• Lucas Almeida

Os anos junto ao amadurecimento da Fresno

Atualizado: Mar 9


Se iniciando em 1999 em Porto Alegre, a Fresno surgiu e logo se tornou uma das bandas mais importantes do movimento “EMO”. Movimento a qual conversava diretamente com jovens da época, com músicas melancólicas e letras românticas. O jovem guitarrista, vocalista e letrista da banda, Lucas Silveira vinha com letras fortes e uma pegada depressiva, que fez com que todos os fãs do movimento se conectassem com as canções e escrita do cantor.


Logo a Fresno foi ganhando visibilidade e com a ajuda da MTV, que deu espaço para as bandas que vinham surgindo na época. O grupo colecionou prêmios com o decorrer dos anos. Ganhando o VMB em 2007 e 2009, e o Multishow de Música Brasileira no mesmo ano. Assim, os rapazes tiveram forças para aguentar as críticas negativas que surgiram e com um amadurecimento notório, Lucas e seus parceiros trazem hoje, um som interessante e com elementos diferentes a cada álbum.

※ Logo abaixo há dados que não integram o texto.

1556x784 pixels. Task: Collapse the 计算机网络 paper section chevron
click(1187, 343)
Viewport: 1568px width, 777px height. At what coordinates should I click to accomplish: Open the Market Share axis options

A Fresno foi mudando com o decorrer dos anos, não só nas músicas, mas também nos integrantes da banda. Alguns dos nomes mais importantes que passaram por ela, são o baterista Rodrigo Ruschel e o Baixista e compositor Rodrigo Tavares. Ruschel que saiu da banda em 2013, era meio silencioso e um dos menos (se podemos dizer) “populares” da banda. Porém, se obtinha de uma técnica absurda, e sem dúvida ajudou a Fresno a adquirir sua própria personalidade dentre as demais bandas de rock da época. Um ano antes, Tavares já tinha saído da banda. E diferente de Ruschel, o baixista pegou a todos de surpresa. O músico além de ser multi-instrumentista, era responsável pelas composições e considerado pelos fãs, um dos pilares da banda junto ao Lucas.

Dessa forma, após a saída de Tavares, muito se perguntou para onde a Fresno iria. Só que agora, Lucas teria a liberdade para escrever sobre o que bem entendia. Não sei se é coincidência ou não, mas após a saída de Tavares e o nascimento de sua filha Sky em 2016, ficou nítido o amadurecimento nas melodias e composições do vocalista. É claro que, ser o único compositor, ter uma filha e com o passar dos anos, são motivos certos para um amadurecimento como artista. Com isso, em 2016, foi lançado para mim o melhor álbum da banda “A sinfonia de tudo que há”.

O 7º álbum de estúdio foi muito mais do que um novo da banda. É uma reflexão de como enxergar o mundo. E pela primeira vez, o grupo vinha com menos peso nas guitarras e mais na própria sonoridade. Com letras por vezes positivas e com um “pingo” de esperança. Lucas trouxe em suas composições algo mais adulto e de se ouvir com muita atenção. Sua voz que por vezes era a força nas canções da banda, sendo muito forte e explosiva. Nesse disco, ela se encontra mais suave, ou seja, mais limpa. Porém, sem perder a força que tinha nos antigos álbuns. Chamando também a atenção, foi a semelhança com o vocalista Matthew Bellamy do Muse.

Em 2019 Fresno lança a “Sua alegria foi cancelada”, contendo 10 faixas e sendo o 8º disco da banda. O álbum foi uma espécie de renovação para os músicos. A escolha de voltar a uma gravadora e apostar na mudança de identidade visual. A Fresno por incrível que parece, veio com algo completamente novo, seja visualmente e sonoramente. O disco se divide em canções pesadas e outras mais lentas. É claro que quem acompanha a banda a algum tempo, consegue perceber uma evolução bem notória em suas canções. Pois, nesse disco ela não muda os assuntos cantados, mas sim, como ele é tratado. Se vê também muita maturidade no controle das letras junto aos arranjos das canções. O álbum vem com temas sentimentais impostos pela banda como desde seu início. Mas também, como em “Convicção” e “We´ll Fight Togeher”, a banda vem com letras mais politizadas e com um ritmo acelerado e mais intenso como as canções em si precisavam.


Dessa forma, a Fresno hoje está entre as melhores bandas brasileiras, com álbuns inovadores e letras e arranjos mais criativos. Sendo assim, acompanhar a banda desde seu começo se torna uma experiência super bacana para quem gosta de música e é inegável o seu lugar e sua importância dentro do rock nacional.